3. The electrical contactor of
4. The electrical contactor of
This patent application relates to U.S. Provisional Application No. 61/171,817 filed Apr. 22, 2009 from which priority is claimed under 35 USC §119(e), and which provisional application is incorporated herein in its entirety.
One or more embodiments of the present invention relate to contactors used for making connections to devices such as, for example and without limitation, microelectronic devices. In particular, one or more embodiments of the present invention relate to controlled force contactors used for testing and burning-in microelectronic devices. In further particular, one or more embodiments of the present invention relate to a compliant cylindrical metal contactor for making electrical connections to high performance microelectronic devices such as, for example, and without limitation, integrated circuits (“ICs”), semiconductor wafers, wafer probe cards, circuit boards, cables, microprocessor chips and RAM memories.

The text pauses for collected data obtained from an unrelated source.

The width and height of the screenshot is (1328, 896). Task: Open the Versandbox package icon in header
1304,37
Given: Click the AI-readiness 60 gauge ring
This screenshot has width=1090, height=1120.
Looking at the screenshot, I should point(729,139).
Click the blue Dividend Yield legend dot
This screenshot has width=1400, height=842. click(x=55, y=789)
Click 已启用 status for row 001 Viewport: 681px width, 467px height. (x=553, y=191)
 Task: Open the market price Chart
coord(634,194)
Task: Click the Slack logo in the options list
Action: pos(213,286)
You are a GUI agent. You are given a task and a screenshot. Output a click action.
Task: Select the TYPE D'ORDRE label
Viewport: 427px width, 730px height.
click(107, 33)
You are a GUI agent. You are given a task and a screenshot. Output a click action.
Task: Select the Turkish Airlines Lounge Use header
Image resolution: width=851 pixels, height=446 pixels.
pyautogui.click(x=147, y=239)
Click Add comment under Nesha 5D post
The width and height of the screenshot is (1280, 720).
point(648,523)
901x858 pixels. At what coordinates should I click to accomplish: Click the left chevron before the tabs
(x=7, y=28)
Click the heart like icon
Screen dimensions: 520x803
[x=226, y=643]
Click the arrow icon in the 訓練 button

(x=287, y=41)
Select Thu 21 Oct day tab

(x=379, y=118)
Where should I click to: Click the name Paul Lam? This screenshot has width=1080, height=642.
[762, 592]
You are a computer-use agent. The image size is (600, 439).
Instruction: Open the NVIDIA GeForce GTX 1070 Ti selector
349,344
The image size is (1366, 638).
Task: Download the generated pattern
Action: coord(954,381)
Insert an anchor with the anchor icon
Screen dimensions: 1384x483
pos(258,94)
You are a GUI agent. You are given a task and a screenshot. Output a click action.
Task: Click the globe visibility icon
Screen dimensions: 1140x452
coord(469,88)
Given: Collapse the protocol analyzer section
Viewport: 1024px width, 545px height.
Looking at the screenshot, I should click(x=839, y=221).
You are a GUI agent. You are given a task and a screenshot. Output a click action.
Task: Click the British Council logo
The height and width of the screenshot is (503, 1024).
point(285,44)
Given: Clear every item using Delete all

Contactors including sockets, probes, spring pins and interposers are routinely used in systems for: (a) testing electronic device performance (an assortment of socket types has been developed to connect to a device under test (“DUT”) having a wide variety of terminals and configurations), or (b) burning-in electronic devices at elevated temperatures. Miniature contactors are used widely in such sockets to make contact to terminals on microelectronic devices. For example, a socket used for test or burn-in applications will typically have contactors with mechanical compliance that accommodates imperfections in a DUT as well as warping and non-planarity of a printed circuit board to which the socket is attached.
Prior art sockets are differentiated typically according to the type of terminals on a DUT, and according to an intended end use (i.e., application). For example, contactors used in sockets are typically designed to make electrical connection to terminals on microelectronic devices wherein the types of device terminals contacted by sockets include pin grid arrays (“PGAs”), J-leads, gull-wing leads, dual in-line (“DIP”) leads, ball grid arrays (“BGAs” such as, for example, a two dimensional array of solder bump terminals on a microelectronic device), column grid arrays (“CGAs”), flat metal pads (sometimes referred to as land grid arrays (“LGAs”)), and many others. Many contactor technologies have been developed to provide sockets for microelectronic devices having this variety of terminals.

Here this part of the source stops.